Understanding Nutrients: Carbs, Fats, Proteins
Complex Carbohydrates (Polysaccharides)
Large macromolecules made up of many monosaccharides. They are not sweet.
- Glycogen: Found in animals, stored in the liver.
- Starch: Found in plants, stored in leaves, roots, and tubers.
- Cellulose: “Dietary Fiber” in plants, providing structural function.
- Chitin: Forms the exoskeleton of invertebrates.
When broken down during digestion, glycogen and starch provide a steady and long-term supply of energy to the cell as simple sugars.
Simple Sugars
- Are quickly metabolized to release energy.
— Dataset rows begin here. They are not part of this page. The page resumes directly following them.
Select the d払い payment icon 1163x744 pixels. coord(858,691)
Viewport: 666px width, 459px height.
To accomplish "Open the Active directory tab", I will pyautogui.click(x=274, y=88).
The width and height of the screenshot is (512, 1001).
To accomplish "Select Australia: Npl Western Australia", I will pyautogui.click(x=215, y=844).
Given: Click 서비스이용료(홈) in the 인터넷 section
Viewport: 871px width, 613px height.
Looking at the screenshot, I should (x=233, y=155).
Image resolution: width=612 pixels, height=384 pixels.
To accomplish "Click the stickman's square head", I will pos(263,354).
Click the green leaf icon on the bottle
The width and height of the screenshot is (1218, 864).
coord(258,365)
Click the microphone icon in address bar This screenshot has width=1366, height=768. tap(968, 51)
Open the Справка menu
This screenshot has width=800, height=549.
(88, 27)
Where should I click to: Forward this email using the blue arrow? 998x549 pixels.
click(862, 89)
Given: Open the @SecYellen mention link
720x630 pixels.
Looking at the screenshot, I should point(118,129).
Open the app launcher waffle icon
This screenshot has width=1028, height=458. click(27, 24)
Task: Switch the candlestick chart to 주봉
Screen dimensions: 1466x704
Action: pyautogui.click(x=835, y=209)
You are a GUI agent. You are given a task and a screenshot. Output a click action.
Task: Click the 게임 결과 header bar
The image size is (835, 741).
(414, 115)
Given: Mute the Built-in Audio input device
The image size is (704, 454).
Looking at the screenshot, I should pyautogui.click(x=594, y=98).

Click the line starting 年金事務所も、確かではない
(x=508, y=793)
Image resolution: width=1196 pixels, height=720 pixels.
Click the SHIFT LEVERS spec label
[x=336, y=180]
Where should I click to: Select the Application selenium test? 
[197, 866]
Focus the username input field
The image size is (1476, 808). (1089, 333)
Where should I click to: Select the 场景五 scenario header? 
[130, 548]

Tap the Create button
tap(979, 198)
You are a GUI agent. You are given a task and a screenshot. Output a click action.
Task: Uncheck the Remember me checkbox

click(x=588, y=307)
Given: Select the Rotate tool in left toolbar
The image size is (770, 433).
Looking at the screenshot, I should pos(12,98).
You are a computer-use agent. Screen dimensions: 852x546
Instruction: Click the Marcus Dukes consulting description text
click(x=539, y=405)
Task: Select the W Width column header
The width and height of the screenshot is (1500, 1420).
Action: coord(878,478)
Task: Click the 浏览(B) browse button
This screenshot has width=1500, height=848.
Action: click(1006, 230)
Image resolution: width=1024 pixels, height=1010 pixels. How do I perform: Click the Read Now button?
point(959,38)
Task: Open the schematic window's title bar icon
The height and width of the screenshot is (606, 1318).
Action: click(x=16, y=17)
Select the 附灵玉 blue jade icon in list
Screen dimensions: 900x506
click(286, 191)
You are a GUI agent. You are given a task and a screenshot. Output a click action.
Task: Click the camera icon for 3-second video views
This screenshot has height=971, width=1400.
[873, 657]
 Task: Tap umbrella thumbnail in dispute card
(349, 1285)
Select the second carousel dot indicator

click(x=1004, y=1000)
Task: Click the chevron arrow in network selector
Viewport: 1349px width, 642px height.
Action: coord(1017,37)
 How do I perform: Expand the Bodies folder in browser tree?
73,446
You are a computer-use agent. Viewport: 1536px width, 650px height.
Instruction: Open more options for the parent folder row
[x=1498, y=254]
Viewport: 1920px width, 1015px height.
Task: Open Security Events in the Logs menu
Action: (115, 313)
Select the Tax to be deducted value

- Excess simple sugars are converted into fat!
Lipids
A diverse group of substances with a few common characteristics: water insolubility and an oily appearance.
Three Types of Lipids:
- Fats: Rich in energy, can be saturated or unsaturated (triglycerides).
- Membrane Lipids: Make up cell membranes (phospholipids, cholesterol).
- Regulatory Lipids: Control metabolic processes (vitamins A, D, K, E, and hormones).
Saturated Fats
Primarily of animal origin, solid at room temperature. Contribute to increased levels of “bad cholesterol” (LDL). Excess is a risk factor for cardiac disease and stroke.
Unsaturated Fats
Primarily of plant origin (but sometimes animal), liquid at room temperature (oils), and easily digestible. Help prevent LDL levels from rising.
“Trans” Fats (Hydrogenated)
Artificially saturated plant fats with hydrogen to create solid, durable, and tastier foods. Pose a serious risk of increasing LDL cholesterol levels.
Proteins
Proteins make up half of our dry body weight. They are the most important structure-building molecules in our body (bones, cartilage, connective tissue, muscles, etc.). Proteins are macromolecules made by joining numerous smaller molecules called amino acids.
Proteins and Amino Acids
Proteins are composed of a chain of amino acids (called a peptide) with a specific 3D structure that determines the protein’s function.
Protein Functions and Types
- Forming body structures (bones, teeth, cartilages, ligaments): Collagen, Keratin.
- Oxygen transport in blood: Hemoglobin.
- Lipid transport in blood: Lipoproteins (LDL, HDL).
- Defense and immunity: Antibodies.
- Muscle/Cardiac contraction: Actin & Myosin.
Mineral Salts
They are essentially regulators of our vital functions, but some form bones and teeth. Fruits, vegetables, and dried fruits are rich in salts. The lack of certain salts like Iron (Fe), Calcium (Ca), or Iodine (I) can cause serious illnesses and deficiencies (anemia, hypothyroidism).
A Healthy Diet
A healthy and balanced diet prevents many disorders and deficiencies associated with nutrition: overweight, obesity, malnutrition, deficiencies, etc. It must contain all nutrients in adequate amounts. It should provide the adequate daily energy needs, according to our age, sex, weight, and physical activity.
- Carbohydrates: 55%
- Fats: 30%
- Proteins: 15%
The Food Wheel
Divides foods into five major groups based on nutrient content and their function in our body:
- Fruits and vegetables (regulatory, fiber, vitamins).
- Starchy foods (energetic, carbohydrates).
- Oils, spreads (energetic, fats).
- Dairy products (energetic, structural; proteins, fats).
- Meat, pulses, eggs, poultry (structural, proteins).
Approximately 3/4 of our daily diet should be based on groups 1 and 2. Consider incorporating more plant-based meals into your diet.